Simmel
dijo que a través de las ruinas el arte, el mundo de las formas, regresaba a su
origen material y primero, a su estado amorfo y arcaico. Si esto podemos aceptarlo así, qué son los
cuerpos petrificados, casi vitrificados por las cenizas y la lava del Vesubio,
cuando estalló en el año 79 d. C. y la ciudad fue sepultada…
Podemos
interpretarlo de dos maneras que convergen y que son una. La naturaleza no
permanece estática, necesita extenderse y reubicarse. El planeta experimenta
desplazamientos internos y en este punto las contracturas pueden ser
espectaculares. La tierra, al reaccionar
de esta manera, está cumpliendo con la más básica ley vital que le es propia:
el movimiento físico.
La
naturaleza es un proceso, como dijo Whitehead, y de tal proceso pueden
derivarse efectos inerciales, circunstancias sorpresivas. Centenares de años después de que produjera la
explosión del volcán, en una operaciones varias, se descubren los restos enterrados
de la ciudad y los cuerpos de sus habitantes, lo que viene a ser como la
segunda parte de la acción de la tierra: los cuerpos de los aplastados por la
explosión del volcán, son las obras de
arte que la deposición milenaria de la tierra y el tiempo han producido.
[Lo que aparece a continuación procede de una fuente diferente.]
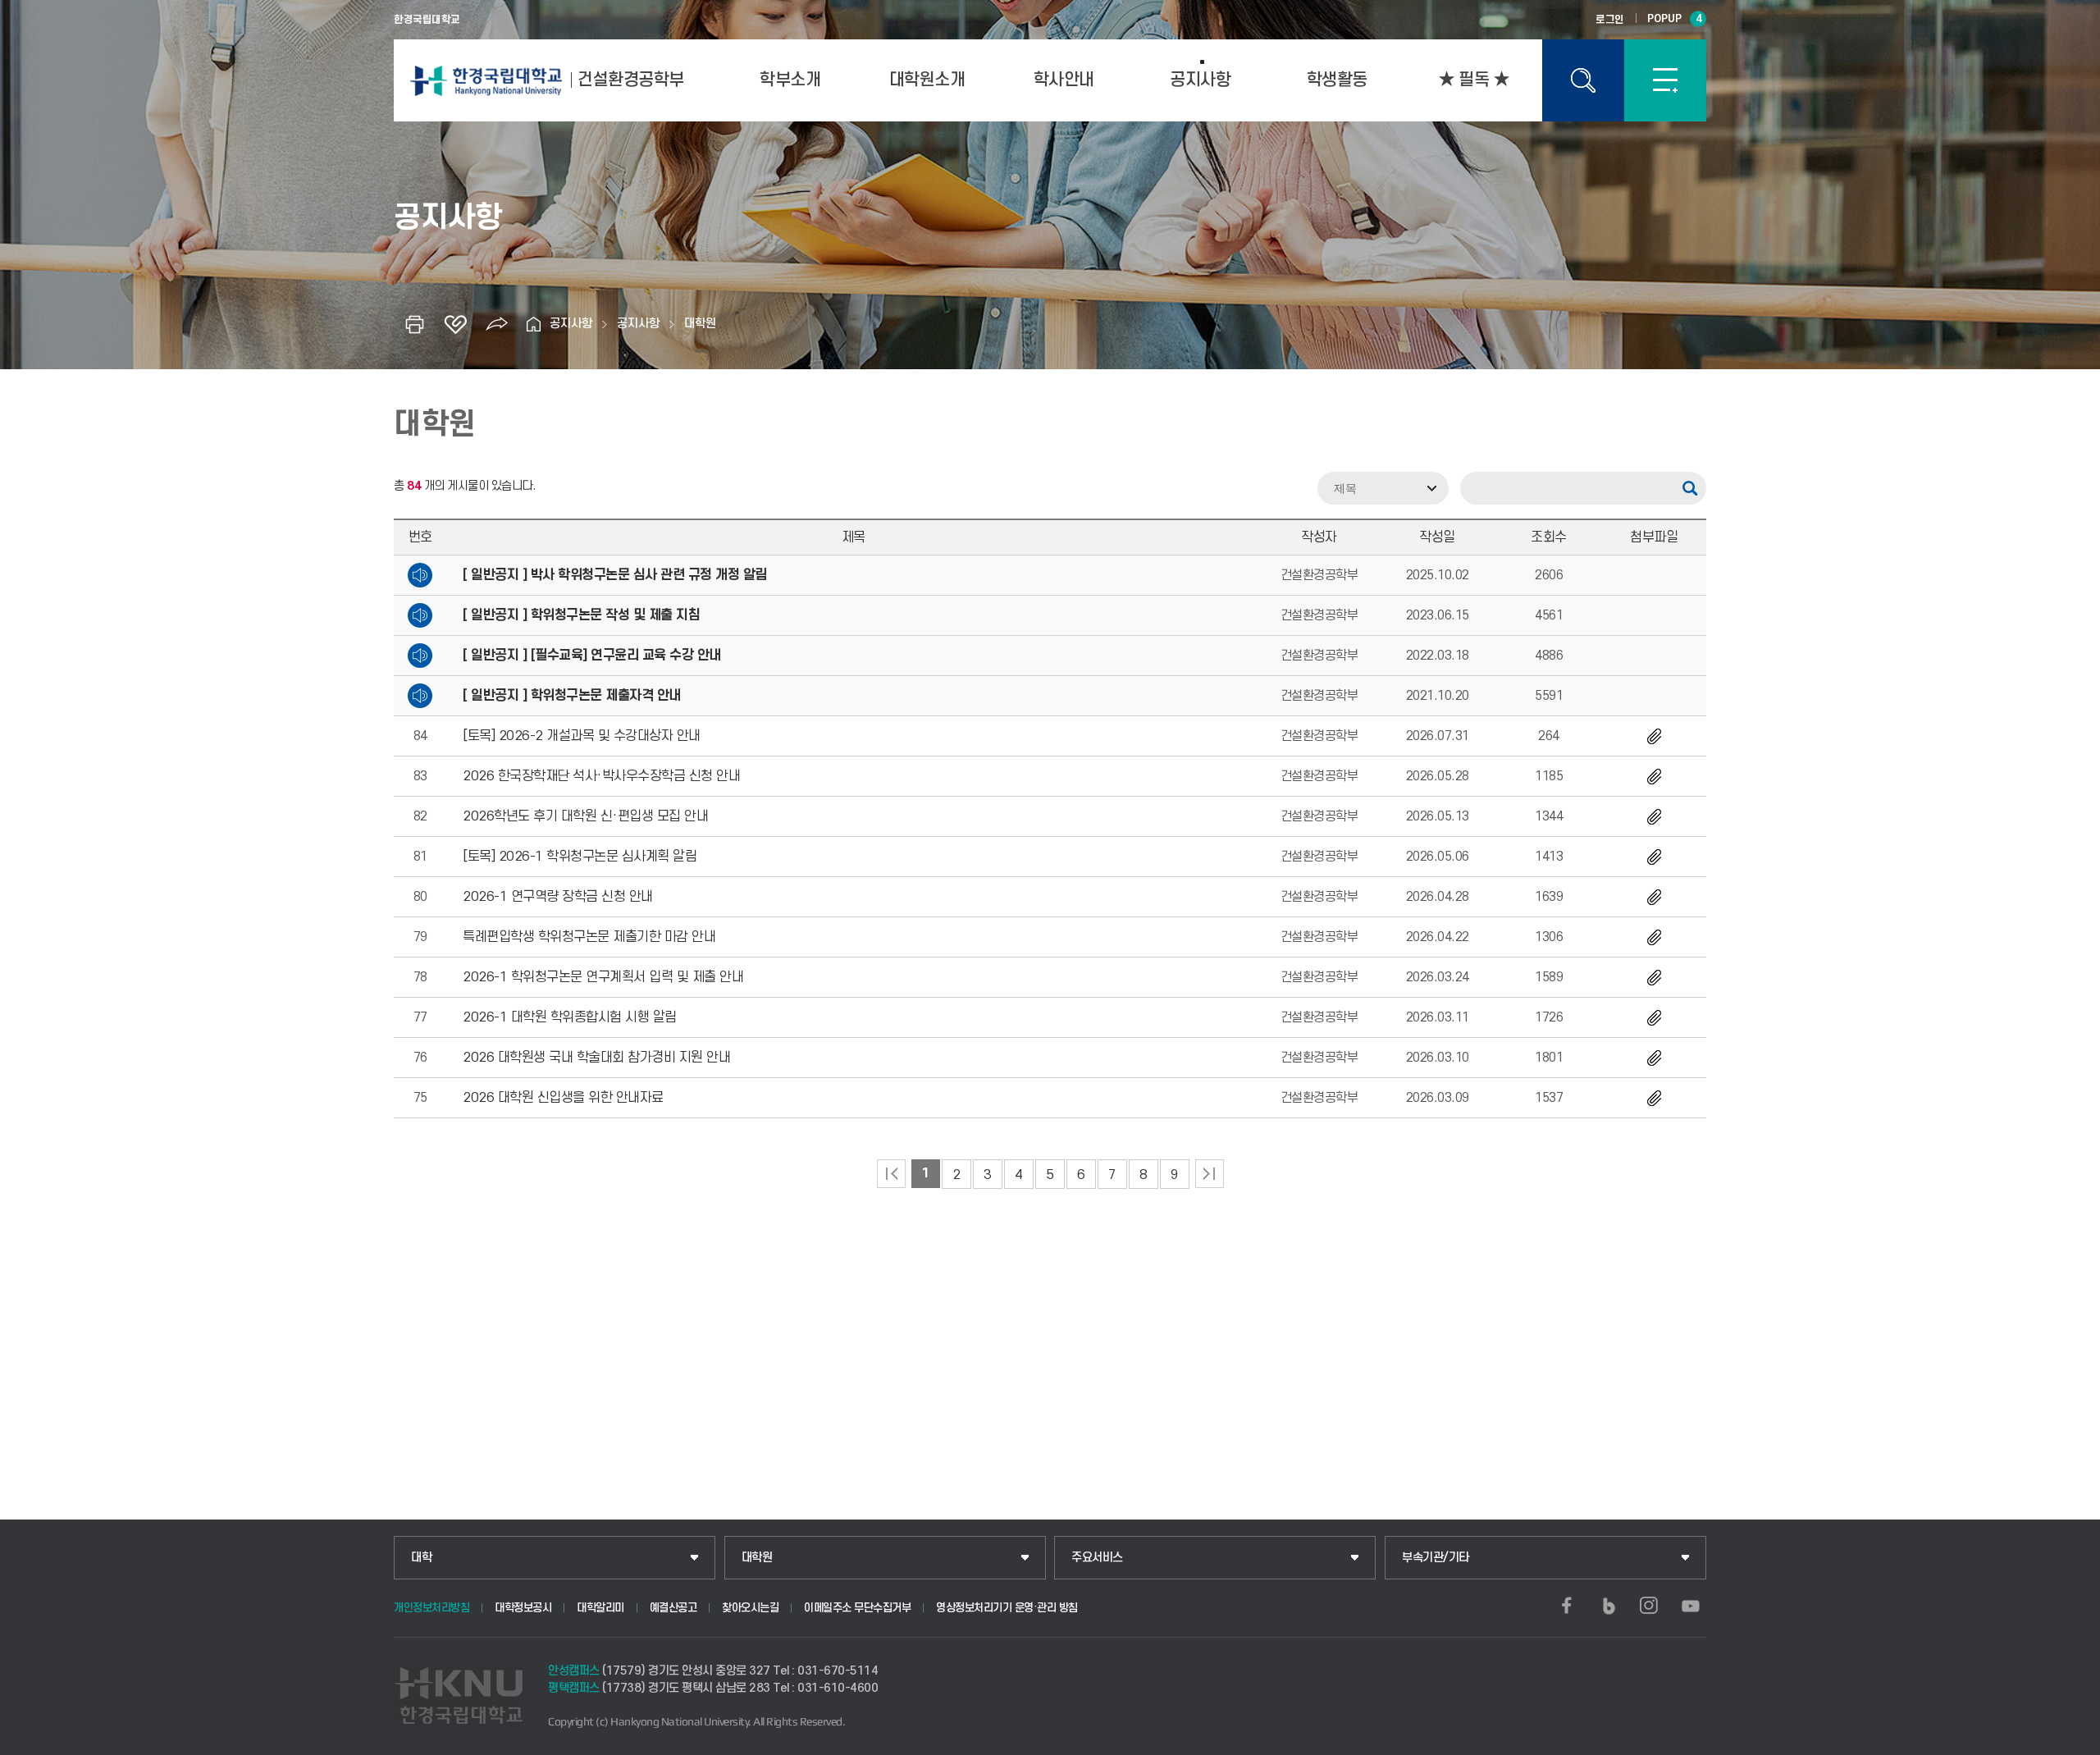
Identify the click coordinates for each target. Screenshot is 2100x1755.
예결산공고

Los cuerpos de hombres, mujeres, niños e incluso animales, petrificados en el
gesto que hicieron justo en el momento de morir, son la producción química de
la colisión definitiva entre hombre y naturaleza, la producción metamórfica de
las energías telúricas.
Los
cuerpos se han convertido en estatuas y la fascinación que produce su
visionamiento es que la vida haya sido
extraída de tal fulminante manera, para ser
convertida en objetos, resto de tierra con una configuración propia.
Los
siglos pasados no atenúan la impresión si nos fijamos en los contornos de los
cuerpos, en la contracción de sus miembros o, por el contrario, en la blandura
de sus posiciones cuando estos han sido sorprendidos durante el sueño.
Que
la naturaleza nos ofrezca fósiles como producto de la paulatina configuración
gravitatoria de sus estratos, nos asombra: nos hace pensar en la inmensidad del tiempo,
en la sucesión oscura de los siglos y de la vida vegetal y animal. Un grado de
estupefacción y fascinación mórbida crece si tal fósil lo es de personas
humanas.
Ese
perro retorcido que se encontró en una de las calles desenterradas de la
ciudad, esa calavera con el resto del cuerpo ondulante y otrora carnoso que apareció
sobre los restos de un lecho, exhibidos hoy en distintos museos, qué
estatuto de verdad obtienen, qué
significan ante una reflexión sobre el hombre y la memoria.
Engastados
en los pisos arenosos, desgajándose de otros fragmentos informes de tierra
polvorienta, ¿en qué pintoresco estamento de la naturaleza, en qué grado de lo
real ubicar estos cuerpos de piedra que parecen dormir, repentinamente, para
siempre, captados por la ceniza protectora antes de que se diluyeran entre los
cascotes y las esquirlas pétreas?
Cómo
no arrobarse de terror ante la petrificación de lo que fue pálpito, pasión, voz,
movimiento… Ante determinados procesos
naturales, la presencia divina prefiere ausentarse. Cómo no sumirse en la
perplejidad ante esta jugada insólita de la naturaleza que nos devuelve el
recuerdo de la vida en forma de cruel signo de su poderío demiúrgico.